Instructions for the task
Which lines below hold the word "Shop"? Report each one.

── Data shown

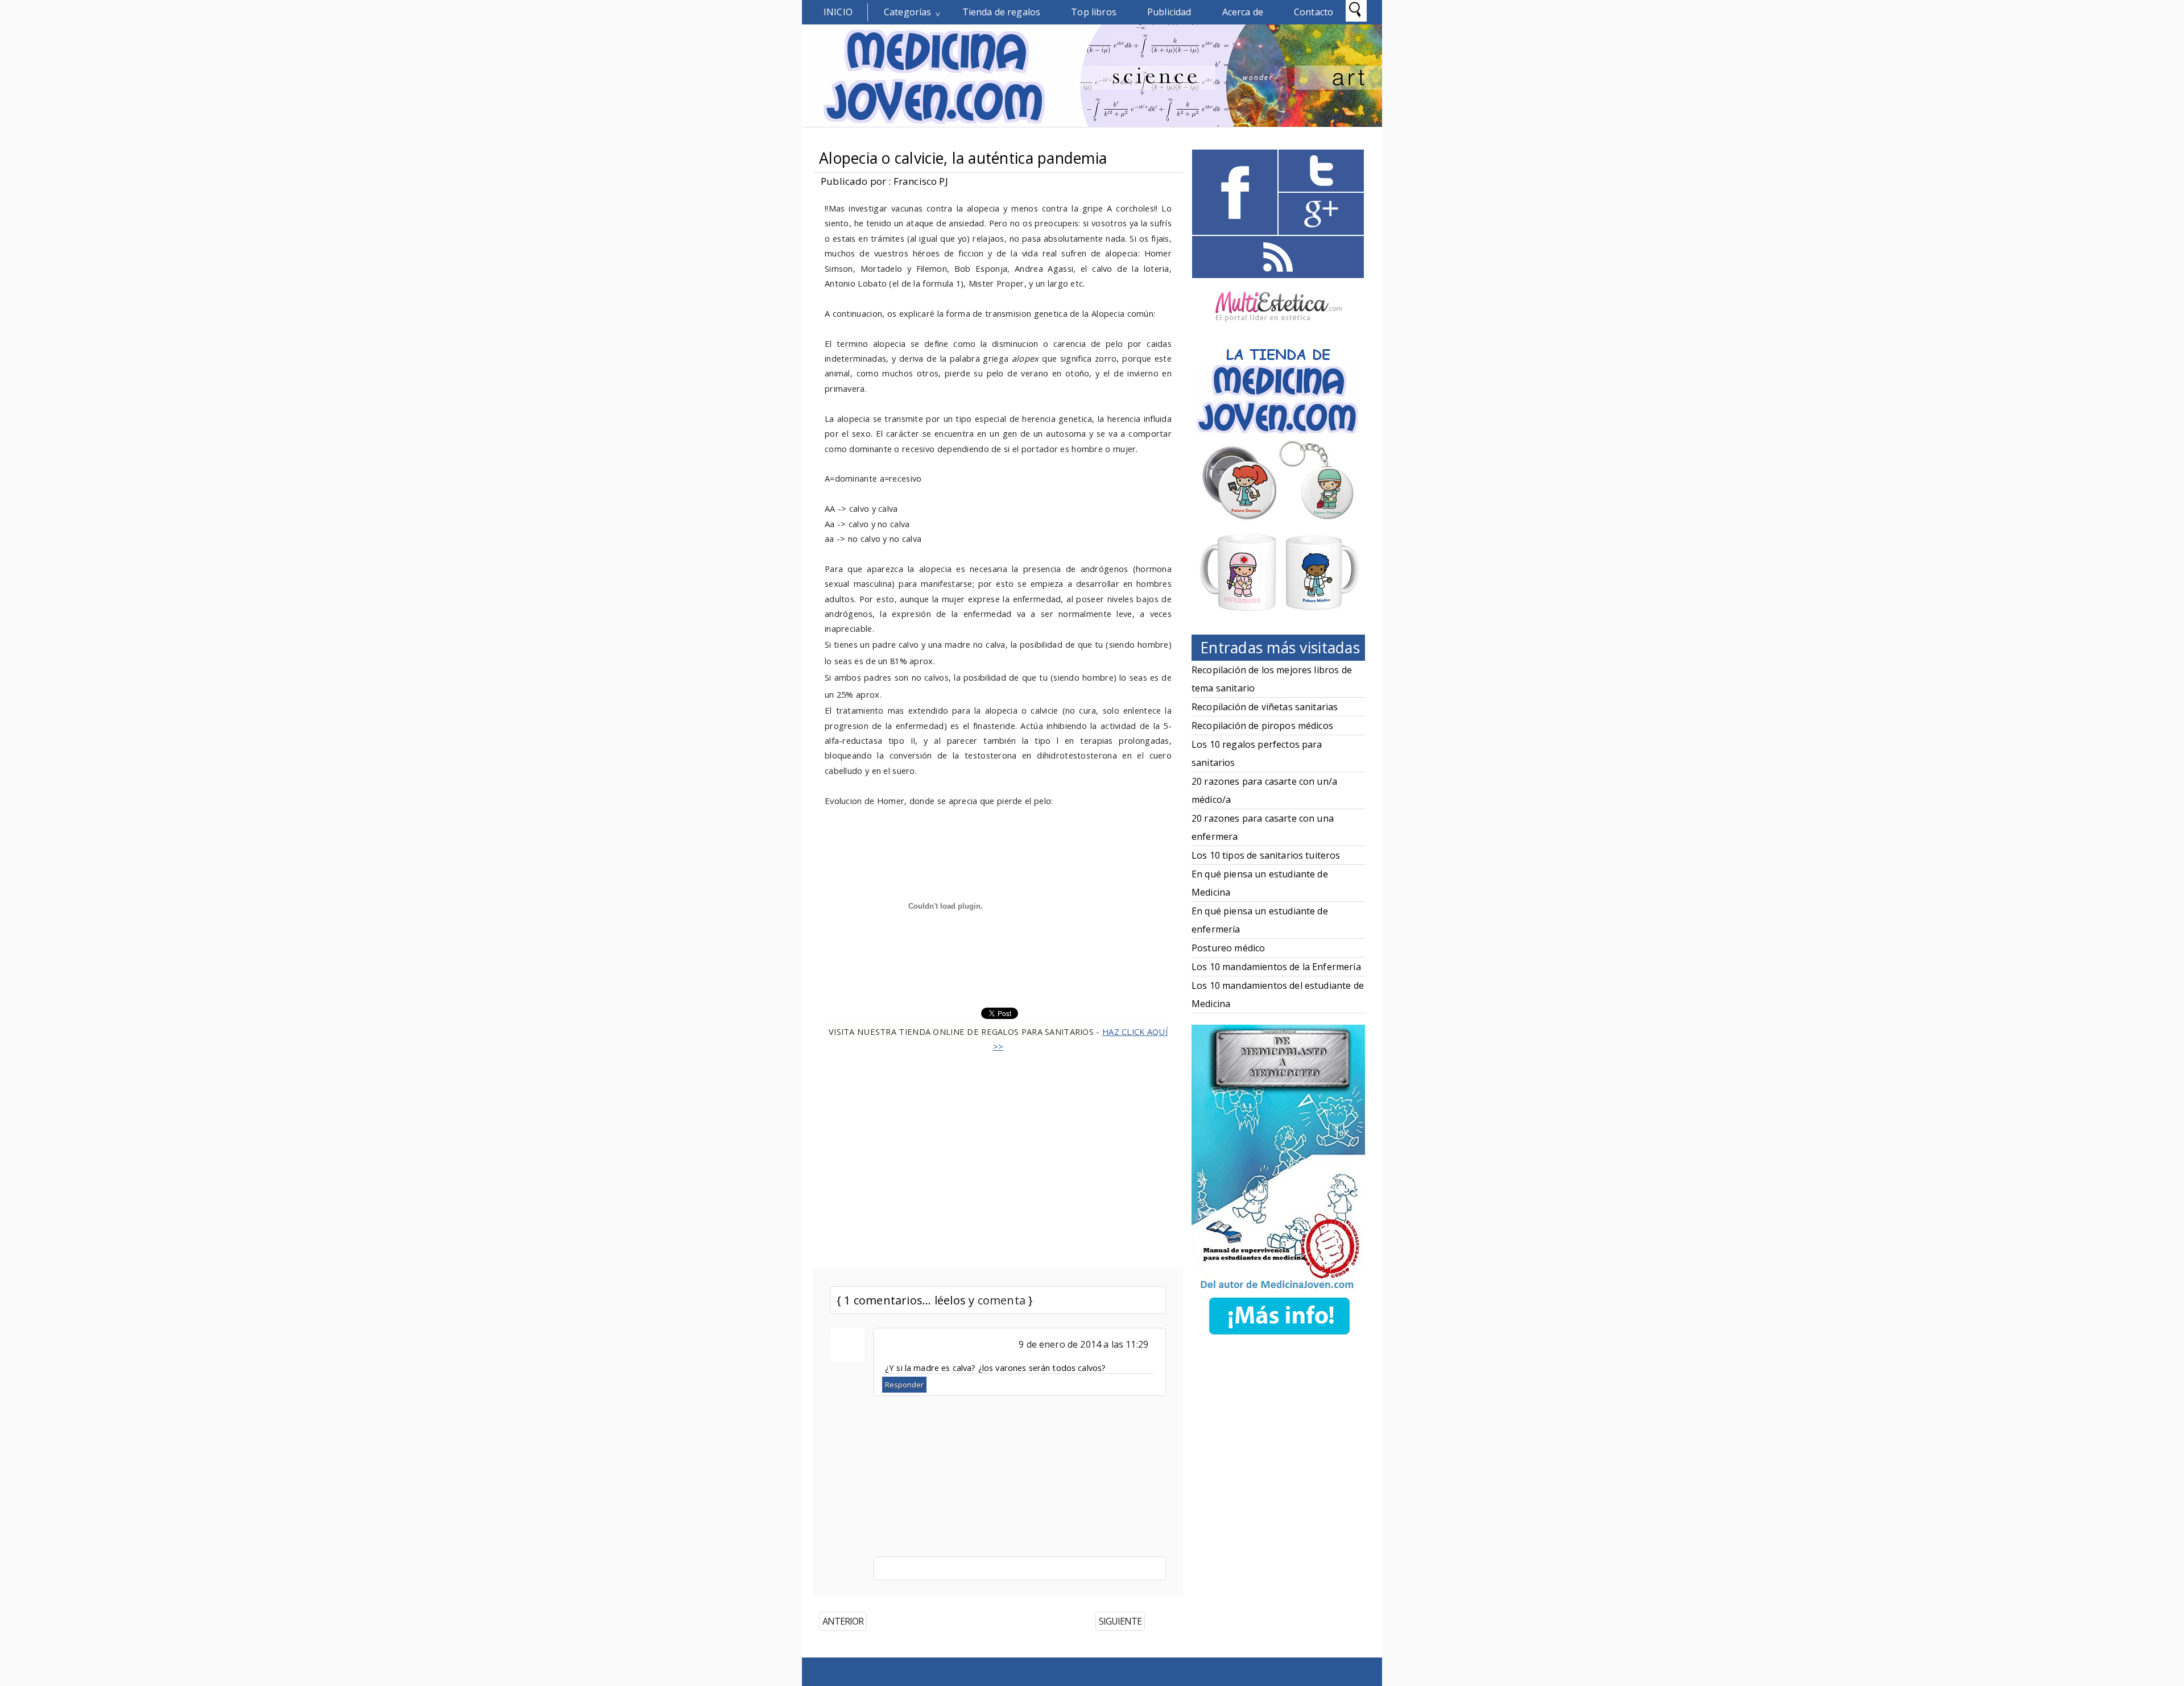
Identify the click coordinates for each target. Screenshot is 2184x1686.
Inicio (838, 12)
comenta (1001, 1300)
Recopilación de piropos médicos (1262, 725)
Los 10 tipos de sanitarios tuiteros (1266, 855)
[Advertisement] (998, 1154)
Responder (904, 1385)
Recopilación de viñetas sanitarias (1265, 707)
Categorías (908, 12)
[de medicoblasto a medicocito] (1279, 1337)
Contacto (1313, 12)
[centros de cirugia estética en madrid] (1278, 326)
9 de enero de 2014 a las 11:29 (1083, 1344)
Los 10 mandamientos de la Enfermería (1276, 966)
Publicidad (1169, 12)
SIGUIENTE (1120, 1621)
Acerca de (1242, 12)
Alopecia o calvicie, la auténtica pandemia (963, 158)
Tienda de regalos (1001, 12)
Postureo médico (1228, 948)
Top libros (1093, 12)
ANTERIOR (842, 1621)
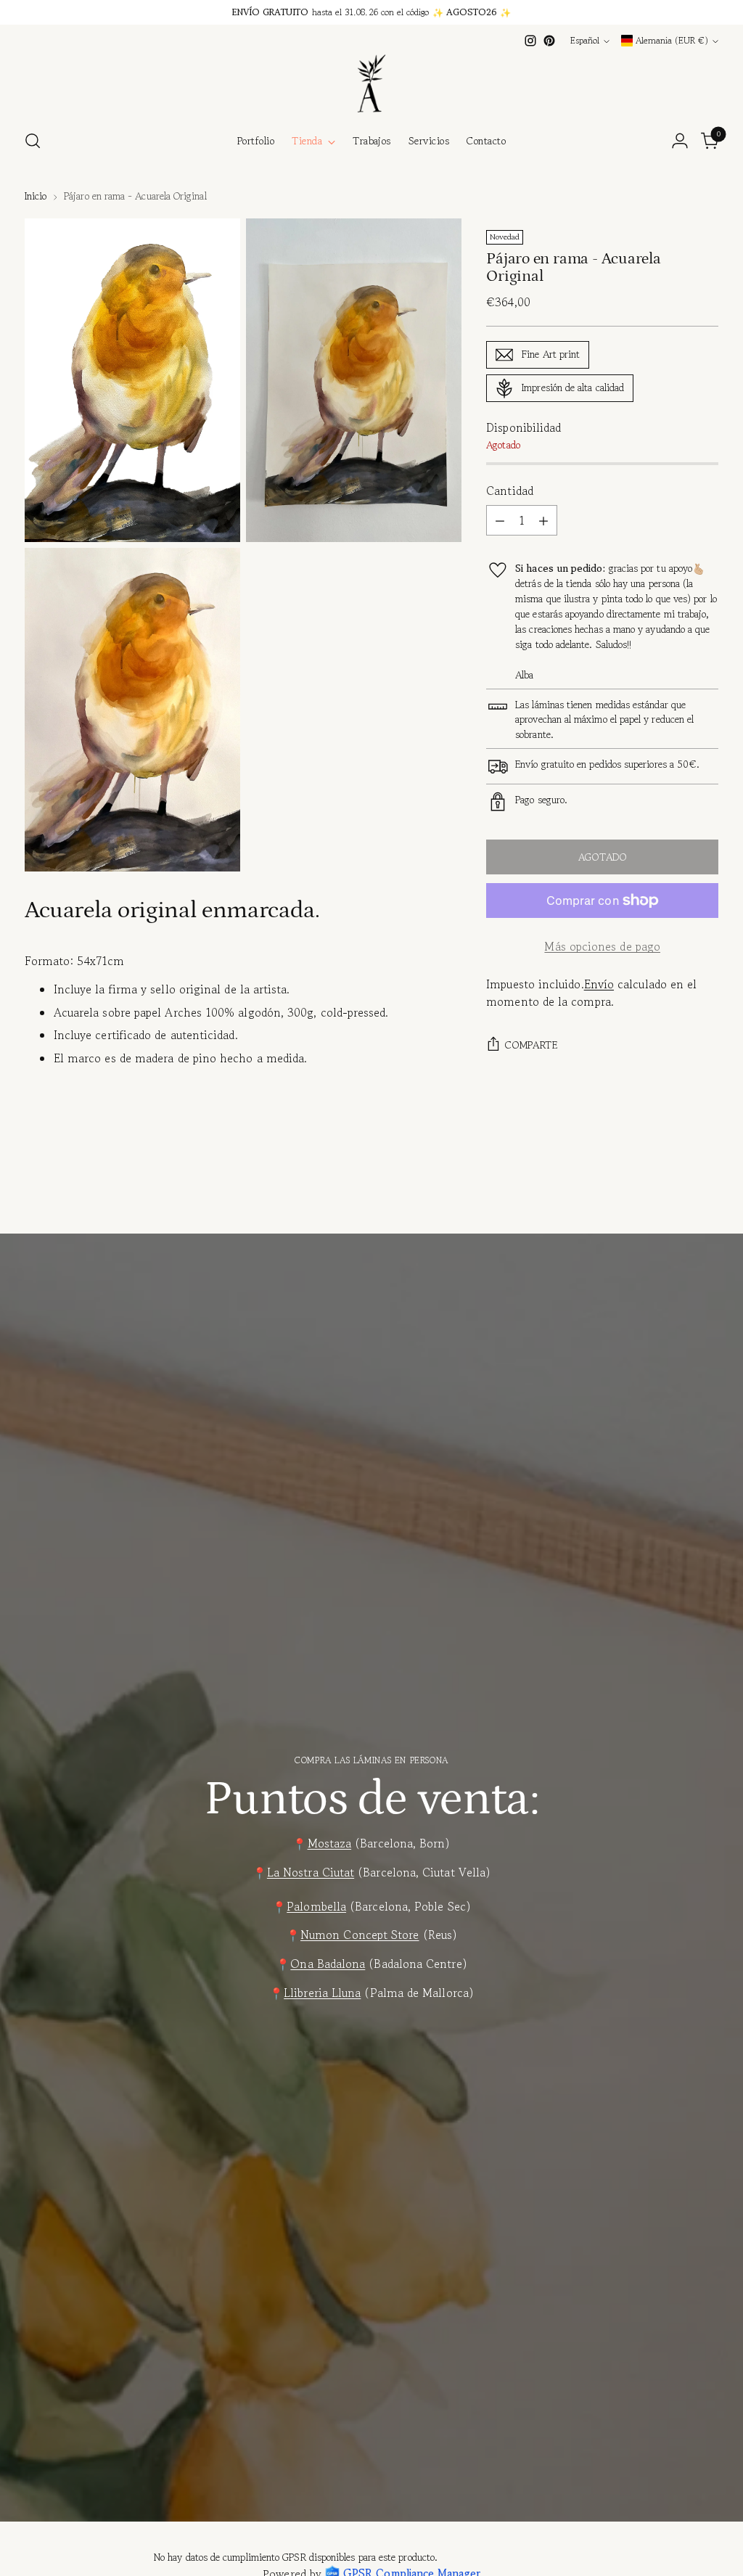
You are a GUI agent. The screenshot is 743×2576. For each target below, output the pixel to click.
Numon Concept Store (359, 1935)
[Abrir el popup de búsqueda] (32, 140)
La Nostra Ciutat (310, 1872)
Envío (599, 984)
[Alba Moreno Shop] (371, 83)
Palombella (316, 1906)
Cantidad (509, 491)
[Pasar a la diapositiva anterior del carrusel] (672, 1198)
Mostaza (330, 1843)
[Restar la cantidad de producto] (500, 520)
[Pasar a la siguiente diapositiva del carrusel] (706, 1198)
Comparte (531, 1045)
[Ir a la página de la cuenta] (679, 140)
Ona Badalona (327, 1964)
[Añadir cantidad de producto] (543, 520)
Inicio (35, 196)
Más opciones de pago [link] (602, 946)
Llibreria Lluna (322, 1993)
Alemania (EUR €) (672, 40)
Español (584, 40)
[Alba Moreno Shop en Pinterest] (549, 40)
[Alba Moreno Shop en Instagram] (530, 40)
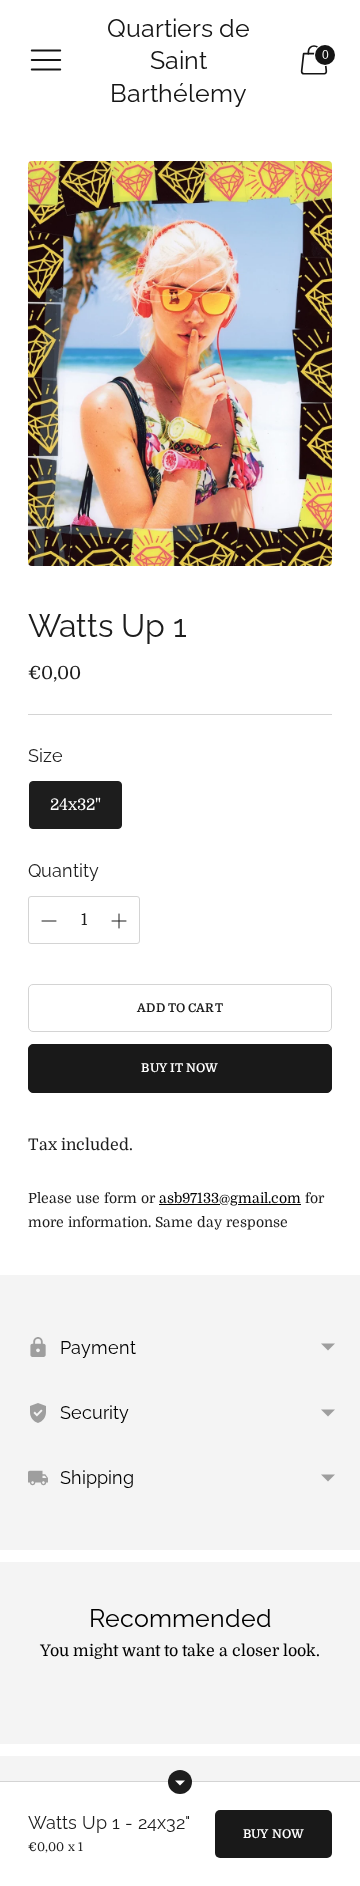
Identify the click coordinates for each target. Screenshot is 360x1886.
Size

────

Written response
[Alba Moreno Shop] (371, 83)
[Alba Moreno Shop en Pinterest] (549, 40)
[Alba Moreno Shop en Instagram] (530, 40)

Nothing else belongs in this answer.